◆ **TASK DETAILS**
Please copy out the items below, swapping every "icon" for "symbol" and leaving everything else unchanged.
================
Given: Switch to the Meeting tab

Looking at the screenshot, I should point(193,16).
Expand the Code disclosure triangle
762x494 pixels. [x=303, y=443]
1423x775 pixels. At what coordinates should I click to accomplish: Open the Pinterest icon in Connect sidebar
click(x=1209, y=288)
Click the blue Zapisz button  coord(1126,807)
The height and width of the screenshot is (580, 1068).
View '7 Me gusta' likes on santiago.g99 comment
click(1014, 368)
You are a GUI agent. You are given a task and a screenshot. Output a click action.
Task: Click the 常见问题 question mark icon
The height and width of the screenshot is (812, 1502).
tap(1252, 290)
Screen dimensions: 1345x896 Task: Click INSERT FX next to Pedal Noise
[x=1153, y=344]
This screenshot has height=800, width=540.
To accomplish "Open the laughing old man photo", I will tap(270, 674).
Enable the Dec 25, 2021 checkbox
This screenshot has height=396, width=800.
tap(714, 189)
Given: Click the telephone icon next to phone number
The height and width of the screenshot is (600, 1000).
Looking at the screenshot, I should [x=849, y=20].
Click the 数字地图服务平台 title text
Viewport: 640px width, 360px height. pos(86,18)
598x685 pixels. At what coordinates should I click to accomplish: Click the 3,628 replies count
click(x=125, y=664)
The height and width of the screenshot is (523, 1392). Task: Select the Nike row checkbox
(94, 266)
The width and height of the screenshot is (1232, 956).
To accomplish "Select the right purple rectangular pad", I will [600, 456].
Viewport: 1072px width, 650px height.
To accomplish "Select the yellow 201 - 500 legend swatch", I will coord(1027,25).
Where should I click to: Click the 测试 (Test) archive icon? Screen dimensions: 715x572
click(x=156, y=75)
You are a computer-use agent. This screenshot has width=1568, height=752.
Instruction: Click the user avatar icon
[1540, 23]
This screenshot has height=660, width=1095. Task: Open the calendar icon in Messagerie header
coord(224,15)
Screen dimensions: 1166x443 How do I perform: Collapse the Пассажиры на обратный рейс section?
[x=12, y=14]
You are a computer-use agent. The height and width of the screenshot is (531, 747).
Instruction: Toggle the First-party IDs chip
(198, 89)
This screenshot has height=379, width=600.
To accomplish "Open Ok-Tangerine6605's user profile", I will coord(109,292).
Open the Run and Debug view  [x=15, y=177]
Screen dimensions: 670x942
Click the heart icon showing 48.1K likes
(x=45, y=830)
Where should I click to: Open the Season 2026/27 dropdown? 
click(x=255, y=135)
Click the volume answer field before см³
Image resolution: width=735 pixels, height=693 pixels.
================
◆ **SOLUTION TO THE EXERCISE**
Given: Switch to the Meeting tab

Looking at the screenshot, I should point(193,16).
Expand the Code disclosure triangle
762x494 pixels. [x=303, y=443]
1423x775 pixels. At what coordinates should I click to accomplish: Open the Pinterest symbol in Connect sidebar
click(x=1209, y=288)
Click the blue Zapisz button  coord(1126,807)
The height and width of the screenshot is (580, 1068).
View '7 Me gusta' likes on santiago.g99 comment
click(1014, 368)
You are a GUI agent. You are given a task and a screenshot. Output a click action.
Task: Click the 常见问题 question mark symbol
The height and width of the screenshot is (812, 1502).
tap(1252, 290)
Screen dimensions: 1345x896 Task: Click INSERT FX next to Pedal Noise
[x=1153, y=344]
This screenshot has height=800, width=540.
To accomplish "Open the laughing old man photo", I will tap(270, 674).
Enable the Dec 25, 2021 checkbox
This screenshot has height=396, width=800.
tap(714, 189)
Given: Click the telephone symbol next to phone number
The height and width of the screenshot is (600, 1000).
Looking at the screenshot, I should [x=849, y=20].
Click the 数字地图服务平台 title text
Viewport: 640px width, 360px height. pos(86,18)
598x685 pixels. At what coordinates should I click to accomplish: Click the 3,628 replies count
click(x=125, y=664)
The height and width of the screenshot is (523, 1392). Task: Select the Nike row checkbox
(94, 266)
The width and height of the screenshot is (1232, 956).
To accomplish "Select the right purple rectangular pad", I will [600, 456].
Viewport: 1072px width, 650px height.
To accomplish "Select the yellow 201 - 500 legend swatch", I will coord(1027,25).
Where should I click to: Click the 测试 (Test) archive symbol? Screen dimensions: 715x572
click(x=156, y=75)
You are a computer-use agent. This screenshot has width=1568, height=752.
Instruction: Click the user avatar symbol
[1540, 23]
This screenshot has height=660, width=1095. Task: Open the calendar symbol in Messagerie header
coord(224,15)
Screen dimensions: 1166x443 How do I perform: Collapse the Пассажиры на обратный рейс section?
[x=12, y=14]
You are a computer-use agent. The height and width of the screenshot is (531, 747).
Instruction: Toggle the First-party IDs chip
(198, 89)
This screenshot has height=379, width=600.
To accomplish "Open Ok-Tangerine6605's user profile", I will coord(109,292).
Open the Run and Debug view  [x=15, y=177]
Screen dimensions: 670x942
Click the heart symbol showing 48.1K likes
(x=45, y=830)
Where should I click to: Open the Season 2026/27 dropdown? 
click(x=255, y=135)
Click the volume answer field before см³
Image resolution: width=735 pixels, height=693 pixels.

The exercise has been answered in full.